Piazzolla was of course not alone in evoking the music if his homeland but followed a long tradition of composers who sought to authentically capture music associated with a particular place. In Paris, Manuel de Falla transcribed lullabies and folksongs with intricate piano accompaniments in his Seven Spanish Folksongs, evoking the sounds of Asturian guitarists and the gentle voices of mothers rocking their children to sleep.
Others sought to go even further, traveling to rural areas to obtain musical materials for themselves. Famous among these documenters were Hungarian composers Béla Bartók and Zoltan Kodály, who undertook an extended project in 1906 to record folk songs from the Carpathian Mountains and Black Sea using the latest technology—an “Edison” phonograph. Kodály and Bartók would eventually publish their scholarly work in 1951, but in the meantime undertake their own artistic creations with the material they collected.
The Romanian Folk Dances were Bartók's first foray into a composition wrought from his researched folk materials, taken from the Transylvanian region of Hungary (now in Romania) where they were played on either the fiddle or the flute. The Stick Dance evokes the sounds of two Romani musicians who played for Bartók, while the Sash Dance flirts and beguiles. The Horn Dance has some decorum, while the polka has some buoyancy before giving way to the agility and dynamism of the final two dances.
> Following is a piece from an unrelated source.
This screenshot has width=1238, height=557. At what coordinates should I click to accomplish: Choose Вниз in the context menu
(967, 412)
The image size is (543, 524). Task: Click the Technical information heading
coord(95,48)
The intense modality and irregular rhythms found in these songs would come to shape Bartók’s hallmark style, having immersed himself in the earthy and sensuous music of Central European villages. Later in life he would come to write on his own journey of absorption:
“The question is, what are the ways in which peasant music is taken over and becomes transmuted into modern music? We may, for instance, take over a peasant melody unchanged or only slightly varied, write an accompaniment to it and possibly some opening and concluding phrases. This kind of work would show a certain analogy with Bach's treatment of chorales. Another method is the following: the composer does not make use of a real peasant melody but invents his own imitation of such melodies. There is no true difference between this method and the one described above. … There is yet a third way: Neither peasant melodies nor imitations of peasant melodies can be found in his music, but it is pervaded by the atmosphere of peasant music. In this case we may say, he has completely absorbed the idiom of peasant music which has become his musical mother tongue.”